SEOUL, Dec. 27 (Yonhap) -- South Korea and Japan held a working-level meeting Sunday on the issue of former Korean sex slaves for Japan's World War II soldiers, officials said.
Lee Sang-deok, director-general handling Northeast Asian affairs at the Foreign Ministry, met with his Japanese counterpart, Kimihiro Ishikane, for around two hours in Seoul, the officials said.
The two sides tried to work out differences and tried to come up with "creative alternatives" to ensure their top diplomats can produce a deal on wartime sexual slavery, the biggest thorn in the side of bilateral relations, they said.
The director general-level meeting -- the 12th round of these talks -- was held a day before talks between Foreign Minister Yun Byung-se and his Japanese counterpart Fumio Kishida on the issue.
South Korea and Japan have long been at odds over the issue of hundreds of thousands of Korean women forced to serve as sex slaves for Japanese troops during World War II. Korea was under Japan's brutal colonial rule from 1910 to 1945.

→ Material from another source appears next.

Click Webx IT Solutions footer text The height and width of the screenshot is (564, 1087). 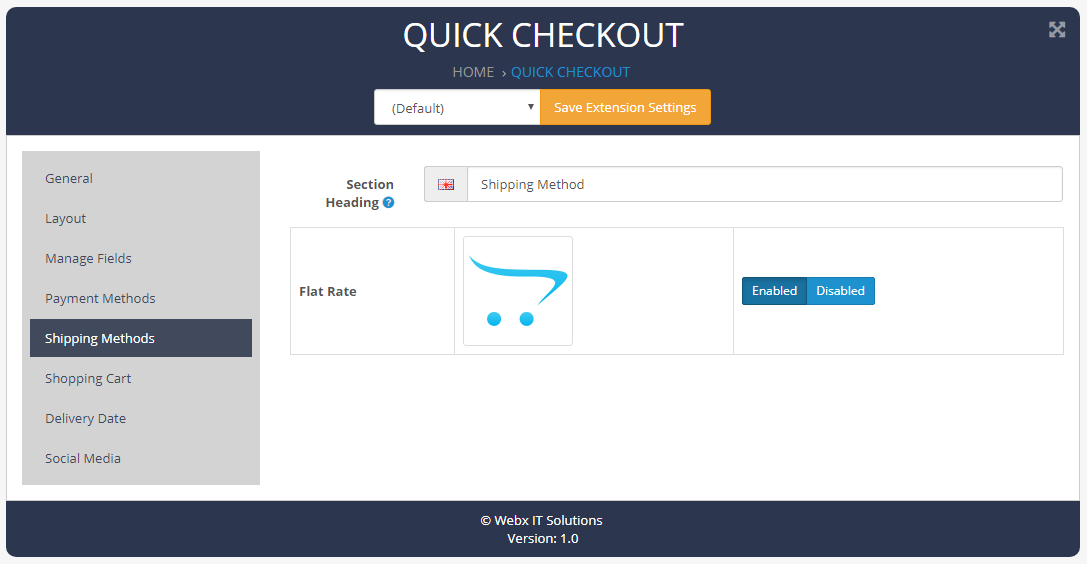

South Korea demands Japan acknowledge its responsibility for the sex slaves, while Japan insists the issue was settled under the normalization treaty of 1965.
"Our stance has not changed and will not change in the future," Yun told reporters Sunday, referring to the Seoul government's stance that Japan has not fulfilled its legal duty through the treaty.
Yun further noted that he will try his best to reflect the government's argument through Monday's talks.
South Korean victims voiced criticism, saying that only a sincere apology and a promise of appropriate compensation are needed.
"Japan should talk about the issues of legal apology and compensation if it wants to sincerely compensate," Yoo Hee-nam, 88, told reporters.
"We, who have been forcibly drafted, must receive Japan's official apology and compensation," Lee Ok-sun, another 89-year-old victim, said.
In November, President Park Geun-hye met with Japanese Prime Minister Shinzo Abe in their first bilateral summit, and they agreed to expedite consultations for the early resolution of the wartime sex slavery issue.
The issue has gained urgency in recent years as the victims are dying off. In 2007, more than 120 South Korean victims were alive, but the number has since dropped to 46, with their average age standing at nearly 90.